The purpose is to use a MAxwell card in Linux with Nouveau driver.


Because this driver doesnt support gfx Reclocking on Maxwell and above, and only works at the lowest clock, tough this driver is a more responsive one, thats why I would like to use it with my maxwell and take advantage of it.


Anyone had already tried this path?


Thanks for all your time, help and attention.


João P Azevedo


----------



## joao_p_azevedo

(ignore, was double post)..


----------



## xzamples

EVGA GTX 980 Superclocked ACX 2.0 stock rom, any help would be appreciated (even though this thread is old)


----------



## RomanL80

What do you want to do with your BIOS?


----------



## RomanL80

xzamples said:


> EVGA GTX 980 Superclocked ACX 2.0 stock rom, any help would be appreciated (even though this thread is old)


What do you want to do with your BIOS


----------



## azumirm

I would like to have a stable overclock. Had to rename the bios file from .rom to .txt in order to upload. My card seems to get stuck at 1150mhz under load. The memory will go further but the core just won't. If I try Afterburner, just adding 200mhz causes freeze ups, even if I increase the voltage setting on Afterburner all the way and the power % all the way up.
Thank you so much in advance for keeping this thread alive.
PS. Card is an MSI GTX 980 ti Gamer 6G


----------



## RomanL80

If someone is classified (1519 GPU, 2100 mah) classified EVGA 980 classified (3988-KR), I can post it here! However, to achieve these frequencies, I had to use liquid metal. it can also be suitable for evga (2981, 2983, 2988, 2989)


----------



## PatexPL

Hi, can anybody unlock this card and make custom OC.

Notebook: Dell Precision 7520 | i7 7820HQ


----------



## CallMeKev

Would love to see if this Post is still active and if there is a way for my GPU to get a custom BIOS.

Zotac GTX 970 

(had to rename it to a txt file couldn't upload the packed file somehow)

Thanks in advance!


----------



## obin

Asus GTX 970 Strix OC version

Questions
A game I play crashes to the desktop I believe the issue is related to vram or voltage. Will a modded bios solve the issue?

Things I want done are


1-Disable the boost ( to avoid throttle at 67c)
2-Increase the TDP limit
3-Increase the voltage
4-OC the memory - scared as it is old and is OCd out of the factory
5- Custom fan curve - fan curve starting at 48C would be appreciated.
6-highest OC without any OC software! - scared as it is old and is OCd out of the factory


----------



## Avacado

I wouldn't mind looking at your vBIOS's, but the txt-rom conversion is not working guys. Need to find another way.

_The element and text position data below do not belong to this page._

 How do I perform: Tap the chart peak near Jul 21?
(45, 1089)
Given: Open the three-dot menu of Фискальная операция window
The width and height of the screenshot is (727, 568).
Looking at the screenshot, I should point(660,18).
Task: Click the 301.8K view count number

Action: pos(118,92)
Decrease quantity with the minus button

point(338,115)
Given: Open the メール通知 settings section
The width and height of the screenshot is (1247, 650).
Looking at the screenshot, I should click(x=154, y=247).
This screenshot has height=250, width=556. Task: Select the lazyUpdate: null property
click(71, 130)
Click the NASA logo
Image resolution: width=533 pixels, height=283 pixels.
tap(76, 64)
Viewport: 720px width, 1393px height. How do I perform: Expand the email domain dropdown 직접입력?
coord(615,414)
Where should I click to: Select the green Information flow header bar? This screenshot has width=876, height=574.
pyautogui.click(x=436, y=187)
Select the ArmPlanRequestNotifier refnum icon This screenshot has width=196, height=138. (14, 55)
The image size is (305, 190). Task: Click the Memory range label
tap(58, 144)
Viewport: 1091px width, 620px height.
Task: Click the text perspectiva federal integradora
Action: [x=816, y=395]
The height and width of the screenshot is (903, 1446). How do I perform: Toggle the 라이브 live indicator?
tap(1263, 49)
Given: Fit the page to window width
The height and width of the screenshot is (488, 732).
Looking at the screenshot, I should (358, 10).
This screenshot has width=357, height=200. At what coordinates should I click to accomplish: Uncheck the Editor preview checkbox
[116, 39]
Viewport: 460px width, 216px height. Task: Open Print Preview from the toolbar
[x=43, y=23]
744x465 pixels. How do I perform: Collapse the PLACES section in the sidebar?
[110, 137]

See first post in thread, try sending as a zip file.


----------



## obin

Txt to zip works. Rename the file to zip extension. Only txt files seem to work when uploading on this site


----------



## Avacado

obin said:


> Txt to zip works. Rename the file to zip extension. Only txt files seem to work when uploading on this site


Got it. You will have to tell me what you want the memory set to. There is no sliding scale for memory only core.

Boost clock disabled. Max volatge set to 1281.3mv. TDP and Wattage cap raised to 300w.

Fan profile:
40c-300rpm
55c-1500rpm
85c-3000rpm
Temp target 85, max temp before thermal throttle 90c.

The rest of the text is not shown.